Of note, I think you will regret getting out of gold now. I'm not saying gold is or is not good over the long haul. but I'd do it at the end of the next bear market and not at the probable top of a bull market. (If you are the market timing sort.)Kbg wrote: ↑Thu Nov 15, 2018 11:34 am BT,
I think Tyler (and other folks in the blogosphere) have laid out what you can expect from a PP and I see nothing that suggests the PP is acting any differently than it has historically. You give up 1% CAGR for less volatility compared to most other ports. That's the dealio. As a youngster, that is a bad strategy and I would never recommend it. Someone in their mid 50s, different story.
Pull up a LT chart of the Dow or the S&P 500, visually mark the LT bull market highs and bear market lows. Then transfer those marks over to a LT chart of gold...and that is why gold is in the PP (in my view) from an asset allocation perspective. Now some very simple trend systems will help you achieve the best of each asset class...but your Max DD is going to dial up significantly from a standard PP.
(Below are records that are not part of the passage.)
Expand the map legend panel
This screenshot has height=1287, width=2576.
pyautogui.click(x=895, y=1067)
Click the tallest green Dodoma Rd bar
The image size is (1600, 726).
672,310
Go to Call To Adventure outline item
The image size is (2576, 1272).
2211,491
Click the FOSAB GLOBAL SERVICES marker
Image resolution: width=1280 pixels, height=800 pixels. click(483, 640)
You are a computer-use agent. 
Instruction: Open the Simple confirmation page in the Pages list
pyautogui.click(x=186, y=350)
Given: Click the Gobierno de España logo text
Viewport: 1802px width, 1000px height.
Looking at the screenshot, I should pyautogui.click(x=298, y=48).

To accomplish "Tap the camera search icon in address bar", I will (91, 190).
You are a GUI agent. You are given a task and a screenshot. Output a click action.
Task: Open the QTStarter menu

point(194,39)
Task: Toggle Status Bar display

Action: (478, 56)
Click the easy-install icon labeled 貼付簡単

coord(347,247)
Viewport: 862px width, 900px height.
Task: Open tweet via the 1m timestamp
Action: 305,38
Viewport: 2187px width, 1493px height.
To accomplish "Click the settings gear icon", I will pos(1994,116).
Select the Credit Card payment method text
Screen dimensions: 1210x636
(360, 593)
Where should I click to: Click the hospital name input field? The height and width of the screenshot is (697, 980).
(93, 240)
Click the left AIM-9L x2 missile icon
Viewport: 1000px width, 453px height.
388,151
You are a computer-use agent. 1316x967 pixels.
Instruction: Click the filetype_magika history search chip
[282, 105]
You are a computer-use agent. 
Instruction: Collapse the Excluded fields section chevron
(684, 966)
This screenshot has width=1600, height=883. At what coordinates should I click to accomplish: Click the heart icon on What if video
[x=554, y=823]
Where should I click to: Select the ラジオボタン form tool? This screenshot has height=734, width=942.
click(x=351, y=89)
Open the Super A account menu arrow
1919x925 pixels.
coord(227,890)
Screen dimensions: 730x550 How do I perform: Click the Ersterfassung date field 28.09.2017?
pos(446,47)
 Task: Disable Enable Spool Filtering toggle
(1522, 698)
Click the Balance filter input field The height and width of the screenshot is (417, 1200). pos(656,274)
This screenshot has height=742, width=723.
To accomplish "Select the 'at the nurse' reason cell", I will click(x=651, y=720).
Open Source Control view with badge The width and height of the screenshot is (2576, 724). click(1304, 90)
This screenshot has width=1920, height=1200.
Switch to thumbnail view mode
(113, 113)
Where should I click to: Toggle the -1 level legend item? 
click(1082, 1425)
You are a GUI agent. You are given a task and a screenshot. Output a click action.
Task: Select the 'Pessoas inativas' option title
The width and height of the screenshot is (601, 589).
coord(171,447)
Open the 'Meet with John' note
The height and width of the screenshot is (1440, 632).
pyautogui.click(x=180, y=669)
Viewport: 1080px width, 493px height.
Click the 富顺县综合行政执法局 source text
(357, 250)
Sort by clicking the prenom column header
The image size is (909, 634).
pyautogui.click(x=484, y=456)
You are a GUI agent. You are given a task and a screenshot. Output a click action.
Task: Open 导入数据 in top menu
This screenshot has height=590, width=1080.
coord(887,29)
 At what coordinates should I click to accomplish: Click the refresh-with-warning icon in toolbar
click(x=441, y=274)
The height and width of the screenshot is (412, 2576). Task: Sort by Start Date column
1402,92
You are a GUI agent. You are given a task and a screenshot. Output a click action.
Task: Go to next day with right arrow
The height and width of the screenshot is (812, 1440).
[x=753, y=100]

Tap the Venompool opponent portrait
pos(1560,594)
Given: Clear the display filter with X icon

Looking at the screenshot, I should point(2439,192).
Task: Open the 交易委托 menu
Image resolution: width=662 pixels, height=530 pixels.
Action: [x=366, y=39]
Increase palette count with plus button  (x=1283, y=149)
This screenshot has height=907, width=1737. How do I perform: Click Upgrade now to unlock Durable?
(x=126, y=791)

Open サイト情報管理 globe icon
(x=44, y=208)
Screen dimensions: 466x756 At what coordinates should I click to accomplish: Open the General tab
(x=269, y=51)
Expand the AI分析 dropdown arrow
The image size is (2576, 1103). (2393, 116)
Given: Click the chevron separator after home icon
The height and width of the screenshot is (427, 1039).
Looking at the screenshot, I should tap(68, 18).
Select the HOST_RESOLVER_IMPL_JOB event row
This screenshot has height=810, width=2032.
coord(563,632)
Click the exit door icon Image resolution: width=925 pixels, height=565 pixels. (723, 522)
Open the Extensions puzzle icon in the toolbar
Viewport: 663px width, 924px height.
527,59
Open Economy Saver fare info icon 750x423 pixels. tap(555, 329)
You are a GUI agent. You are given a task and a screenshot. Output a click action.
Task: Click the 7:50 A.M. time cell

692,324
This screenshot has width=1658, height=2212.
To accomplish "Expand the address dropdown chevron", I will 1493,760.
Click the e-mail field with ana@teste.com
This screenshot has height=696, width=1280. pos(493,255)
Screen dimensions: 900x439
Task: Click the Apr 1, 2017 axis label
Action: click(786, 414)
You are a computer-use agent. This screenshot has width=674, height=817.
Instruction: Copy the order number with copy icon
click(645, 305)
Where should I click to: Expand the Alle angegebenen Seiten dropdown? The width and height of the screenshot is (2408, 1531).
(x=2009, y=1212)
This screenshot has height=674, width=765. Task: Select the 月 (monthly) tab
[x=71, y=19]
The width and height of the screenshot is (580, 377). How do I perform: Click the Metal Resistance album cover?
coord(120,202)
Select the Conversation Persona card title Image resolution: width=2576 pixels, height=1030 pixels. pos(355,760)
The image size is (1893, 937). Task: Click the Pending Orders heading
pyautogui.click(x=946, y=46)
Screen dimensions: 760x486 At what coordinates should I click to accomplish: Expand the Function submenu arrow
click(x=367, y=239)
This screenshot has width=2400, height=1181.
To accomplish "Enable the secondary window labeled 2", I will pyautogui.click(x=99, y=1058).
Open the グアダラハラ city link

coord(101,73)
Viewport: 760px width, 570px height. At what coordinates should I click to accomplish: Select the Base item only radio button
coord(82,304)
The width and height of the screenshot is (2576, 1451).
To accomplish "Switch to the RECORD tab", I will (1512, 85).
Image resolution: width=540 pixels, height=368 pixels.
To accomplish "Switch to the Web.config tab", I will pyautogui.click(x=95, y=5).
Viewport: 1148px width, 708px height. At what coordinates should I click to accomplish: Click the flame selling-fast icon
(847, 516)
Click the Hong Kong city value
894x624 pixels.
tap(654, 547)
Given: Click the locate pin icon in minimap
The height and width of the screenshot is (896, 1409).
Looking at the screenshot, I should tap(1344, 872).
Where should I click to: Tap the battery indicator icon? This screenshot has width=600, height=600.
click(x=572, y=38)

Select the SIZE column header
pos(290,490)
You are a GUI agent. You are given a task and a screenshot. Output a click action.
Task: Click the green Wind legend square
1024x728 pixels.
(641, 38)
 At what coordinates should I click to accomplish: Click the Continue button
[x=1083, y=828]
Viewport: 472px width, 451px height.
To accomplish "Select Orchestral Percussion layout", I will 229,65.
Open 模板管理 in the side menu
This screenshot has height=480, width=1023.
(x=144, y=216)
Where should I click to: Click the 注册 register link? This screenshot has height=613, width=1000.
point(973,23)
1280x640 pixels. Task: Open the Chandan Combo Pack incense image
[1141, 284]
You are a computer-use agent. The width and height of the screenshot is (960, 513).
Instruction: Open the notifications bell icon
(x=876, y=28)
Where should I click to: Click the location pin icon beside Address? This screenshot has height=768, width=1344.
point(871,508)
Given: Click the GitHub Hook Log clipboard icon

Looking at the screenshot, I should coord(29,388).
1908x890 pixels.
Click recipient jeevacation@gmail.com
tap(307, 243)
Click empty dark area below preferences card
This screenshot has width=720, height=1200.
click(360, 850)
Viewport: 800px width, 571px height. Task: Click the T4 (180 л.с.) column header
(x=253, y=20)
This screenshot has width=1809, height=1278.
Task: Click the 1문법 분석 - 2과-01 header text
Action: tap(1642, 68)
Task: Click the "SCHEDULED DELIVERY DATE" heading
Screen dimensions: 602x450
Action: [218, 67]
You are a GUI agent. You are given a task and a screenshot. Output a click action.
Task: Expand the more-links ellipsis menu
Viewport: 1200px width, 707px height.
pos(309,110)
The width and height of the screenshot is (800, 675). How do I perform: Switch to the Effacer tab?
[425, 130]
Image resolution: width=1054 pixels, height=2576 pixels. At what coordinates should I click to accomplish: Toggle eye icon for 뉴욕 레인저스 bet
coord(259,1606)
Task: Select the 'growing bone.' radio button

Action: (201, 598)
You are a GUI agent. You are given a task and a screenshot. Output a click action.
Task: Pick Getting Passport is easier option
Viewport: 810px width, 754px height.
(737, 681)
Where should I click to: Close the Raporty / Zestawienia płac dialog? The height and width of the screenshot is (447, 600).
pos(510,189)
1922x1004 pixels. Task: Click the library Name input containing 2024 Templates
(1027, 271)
Of note, I think you will regret getting out of gold now. I'm not saying gold is or is not good over the long haul. but I'd do it at the end of the next bear market and not at the probable top of a bull market. (If you are the market timing sort.)
Gold didn't help much during the last bear market...it was well into the recovery before gold advanced after investors started believing in the "inflation" story that all the printing HAD to cause.